Swap "Screen dimensions" for "Display size" everywhere it occurs in the records below, changing nothing else, and leave the pictures out of your answer.

(Dataset rows)
>> Start

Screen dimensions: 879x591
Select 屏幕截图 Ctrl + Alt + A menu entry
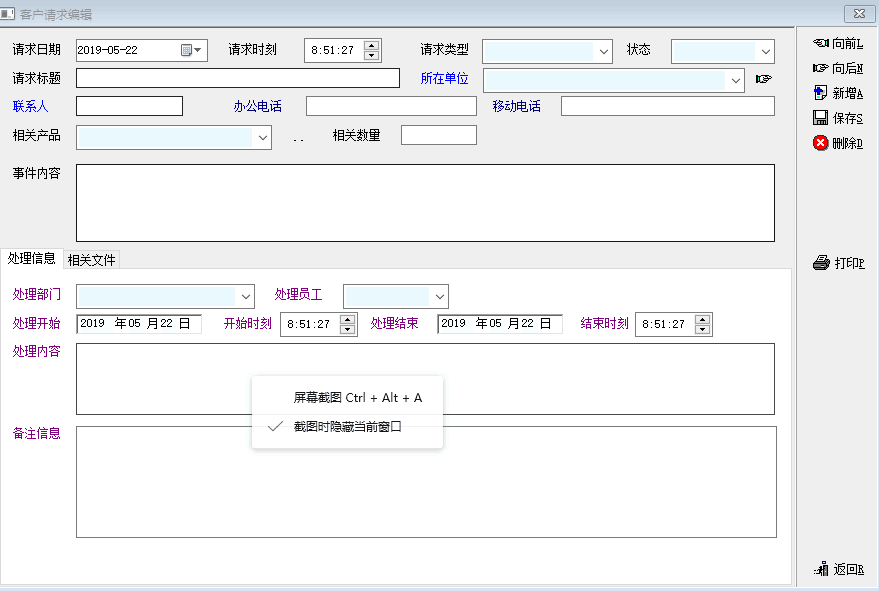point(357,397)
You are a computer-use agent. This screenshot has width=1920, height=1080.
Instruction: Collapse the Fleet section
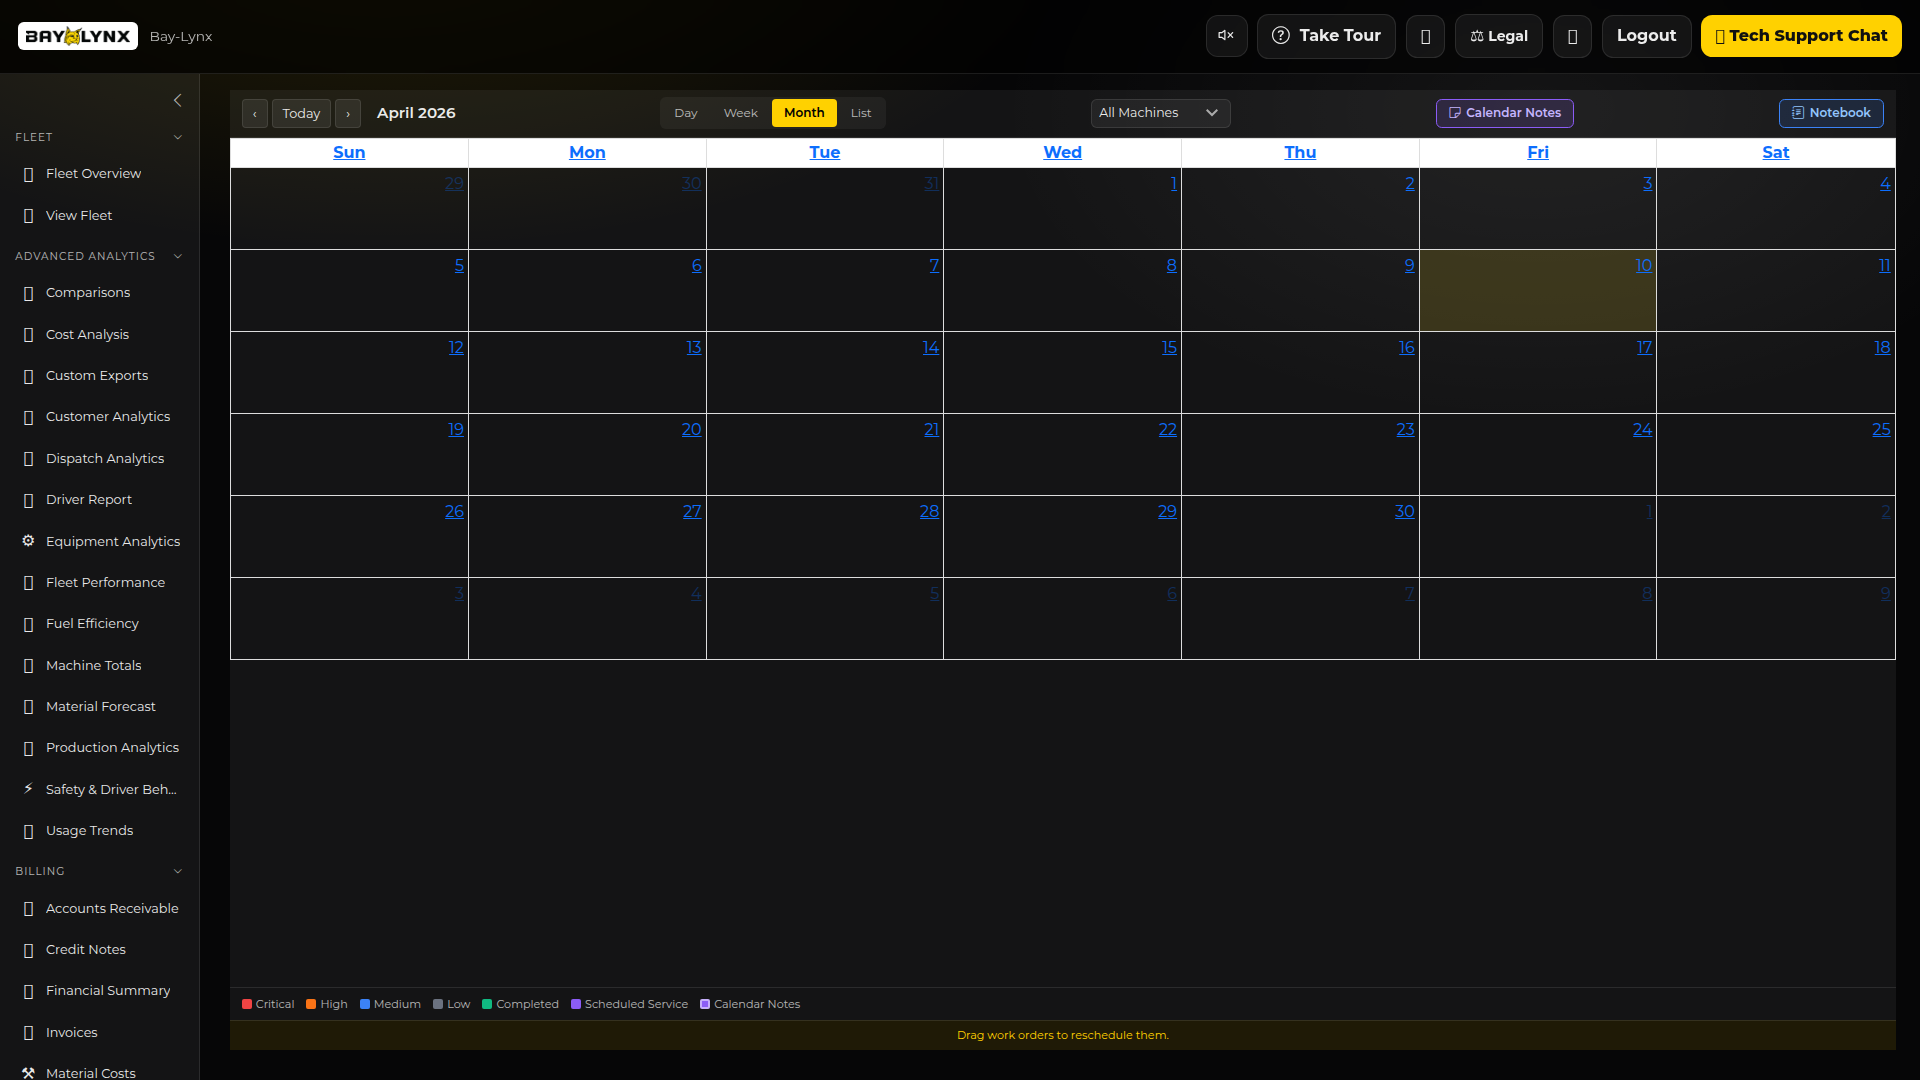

>> End

▸ FINAL RESULT
Display size: 879x591
Select 屏幕截图 Ctrl + Alt + A menu entry
point(357,397)
You are a computer-use agent. This screenshot has width=1920, height=1080.
Instruction: Collapse the Fleet section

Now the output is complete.